Listening is healing, listening is love

Richard Flanagan, a marvellous writer, describes in his recently published memoir Question 7 how he was the favourite of his grandmother Mate. Her smell repelled him, and he didn’t like the way she “lorded it” over her daughter, Flanagan’s mother. He writes:

“I was Mate’s favourite. I don’t know why. It was clear that religion, which in her old age mattered greatly, was of no interest to me. Nor was I a remarkable child in any sense. Among her numerous grandchildren—I have over fifty first cousins—many were far more vivacious, attractive, charming, clever, athletic and interesting. But when she told me things I listened.”

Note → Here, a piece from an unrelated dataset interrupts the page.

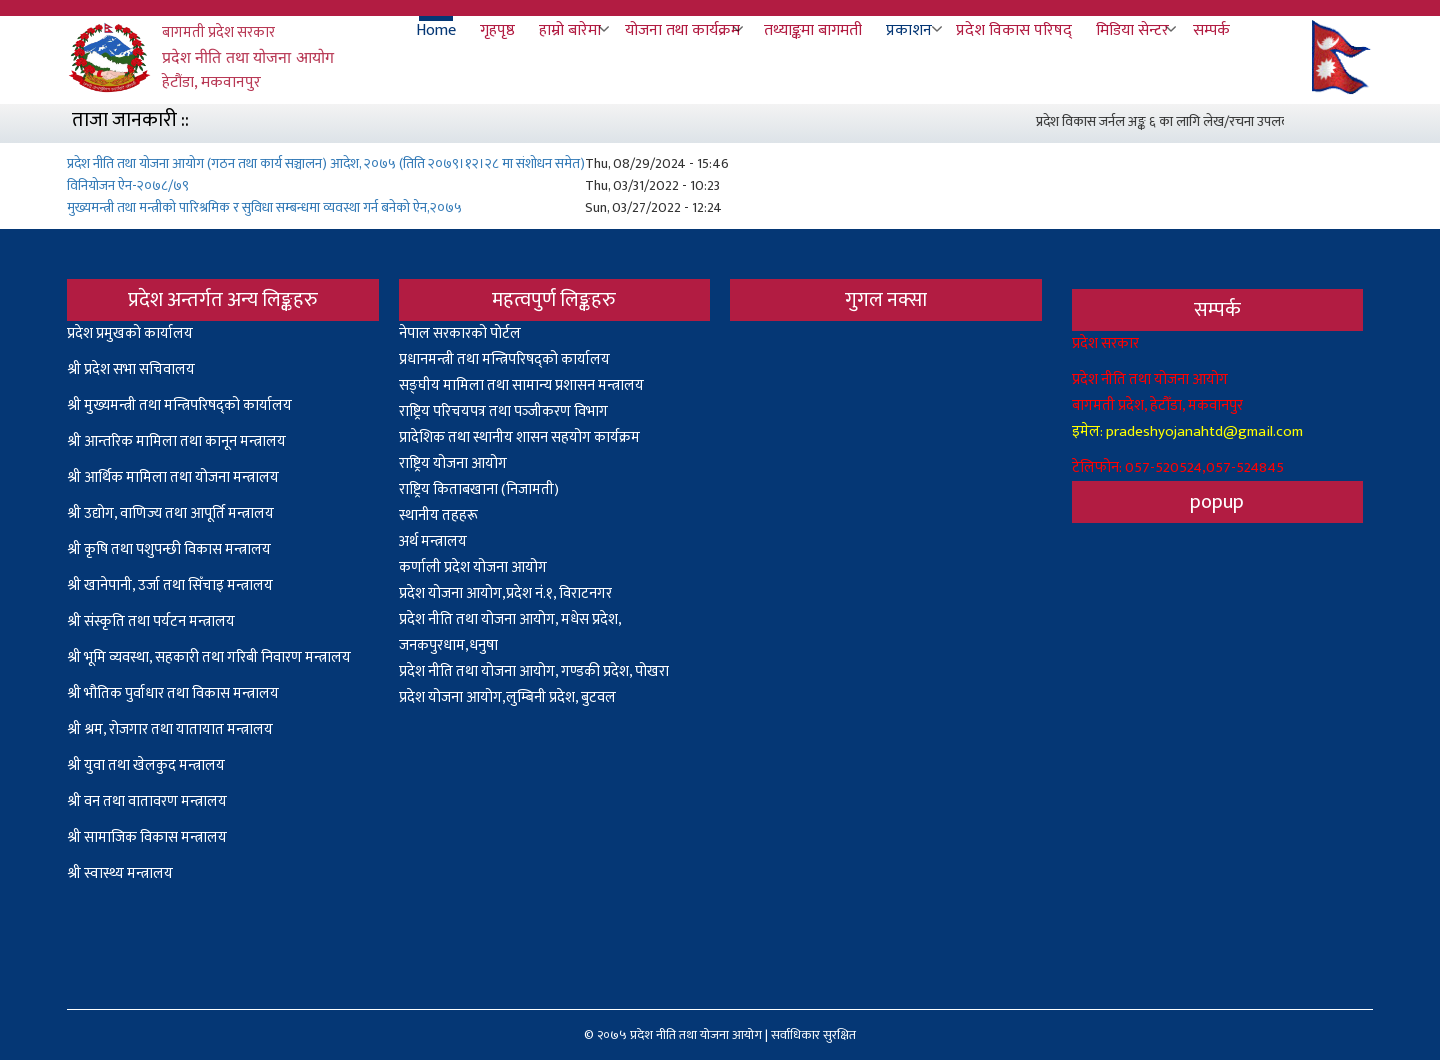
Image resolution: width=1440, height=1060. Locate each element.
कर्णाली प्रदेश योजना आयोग (473, 567)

Flanagan’s paragraph is contradictory in that he writes at the beginning that he doesn’t know why he was Mate’s favourite but then in the last sentence he tells us why: “But when she told me things I listened.” There is no greater gift than to be listened to. The “more vivacious, attractive, charming, clever, athletic and interesting” were too caught up with themselves to listen.

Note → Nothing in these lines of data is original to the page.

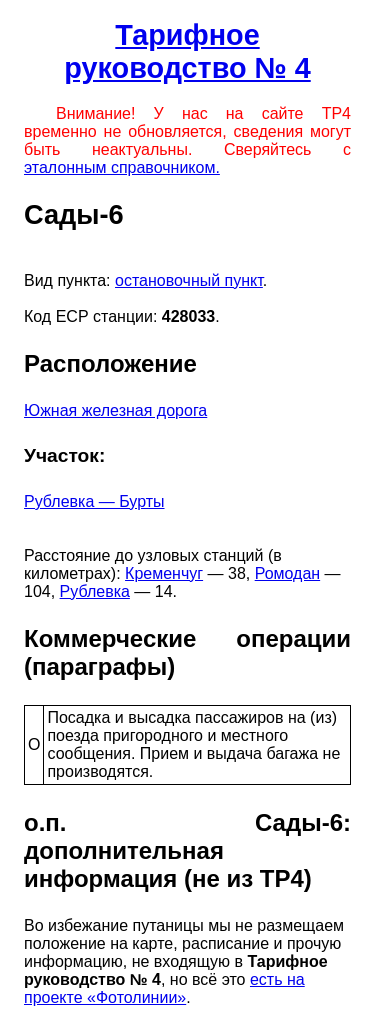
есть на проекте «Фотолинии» (164, 988)
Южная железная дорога (115, 410)
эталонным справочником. (122, 167)
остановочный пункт (189, 280)
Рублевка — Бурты (94, 501)
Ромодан (287, 573)
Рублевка (95, 591)
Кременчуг (164, 573)
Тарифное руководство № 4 (187, 51)
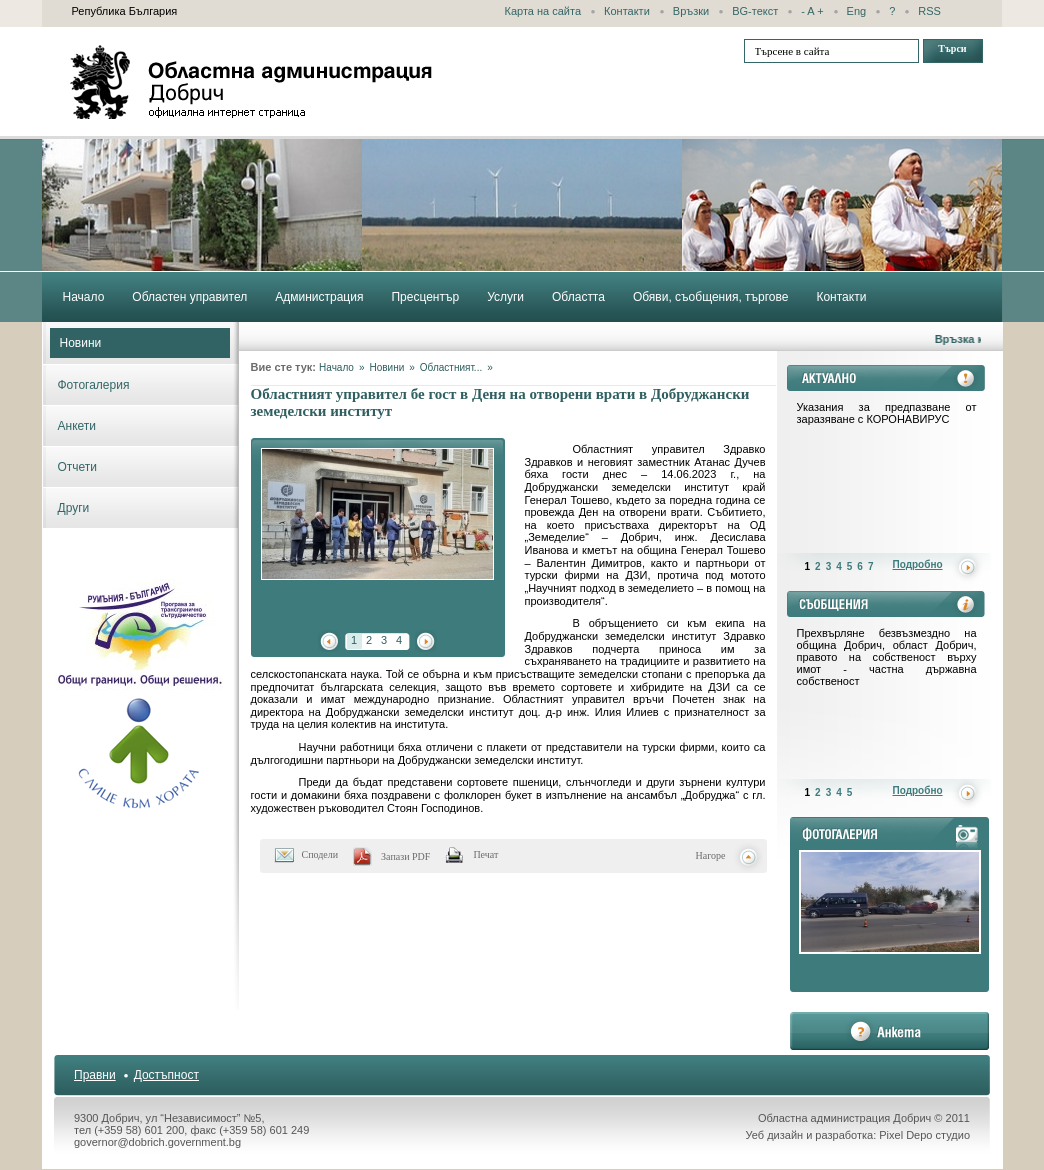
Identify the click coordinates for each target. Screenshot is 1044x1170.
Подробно (918, 564)
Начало (336, 367)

I talked about Flanagan’s relationship with his grandmother this morning with a colleague, and she told me of friends of hers who have a plaque on their wall that says: “Everybody needs a good listening to.” And everybody does.

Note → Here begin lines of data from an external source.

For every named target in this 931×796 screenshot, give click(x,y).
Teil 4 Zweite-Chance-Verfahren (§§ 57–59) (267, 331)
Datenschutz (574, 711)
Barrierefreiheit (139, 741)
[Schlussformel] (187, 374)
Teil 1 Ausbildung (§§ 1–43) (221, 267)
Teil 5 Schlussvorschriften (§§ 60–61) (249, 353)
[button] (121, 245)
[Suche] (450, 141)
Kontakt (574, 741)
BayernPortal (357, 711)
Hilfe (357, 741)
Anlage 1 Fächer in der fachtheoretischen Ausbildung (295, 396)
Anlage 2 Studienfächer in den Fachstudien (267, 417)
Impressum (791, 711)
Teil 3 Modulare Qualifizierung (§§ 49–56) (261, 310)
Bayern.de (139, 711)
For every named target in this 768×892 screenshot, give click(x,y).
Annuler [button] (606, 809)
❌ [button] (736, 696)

But the traumatised, the oppressed, the marginalised may be unable to speak. Words won’t come. We should sit with them and wait, listen to the silence until they can speak.

We all know—or we should—the healing power of being listened to, but we still don’t listen. We haven’t time. Doctors don’t have time. Studies of how quickly patients interrupt patients find that the median time is 11 seconds. Nobody feels listened to in 11 seconds. General practitioners in Britain have 10-15 minutes per patient, and they might see 20 patients in a surgery. If they fall behind the patients who are waiting must wait longer. Everything can get out of control. The unstated question in the doctors’ minds is “How can I get this patient out the door in 10 minutes?”

Hairdressers and homeopaths have more time to listen, explaining perhaps why a visit to them is often much more satisfactory than a visit to a doctor. And psychoanalysis may be scientific junk, but an hour a day three days a week of being listened to will cure many. “Un huh,” is all the psychoanalysts need to say for their £80 an hour.

We interrupt because we mistakenly think people want answers, solutions. I’ve been making this mistake most days for 50 years. But often there are no answers. Why did this happen? Why me? Why now? What does it mean? What will happen? Why are we here? What’s the point? We have no answers, but still we can listen.

Our motives may not be pure, but if we listen rather than speak it may not matter. Flanagan listened to his grandmother because she told good stories. He didn’t know he would become a famous writer, but some part of him was already collecting stories.

Listening is love, listening is healing. We know it, but most of us (or do I mean me?) forget. We cannot hold back the words, the proffered solutions—but we must. We must simply listen.

One thought on “Listening is healing, listening is love

  1. I think of these all the time, seeing a patient in 30 minutes, reading history, talking, documenting, dictating, and running to see the next patient.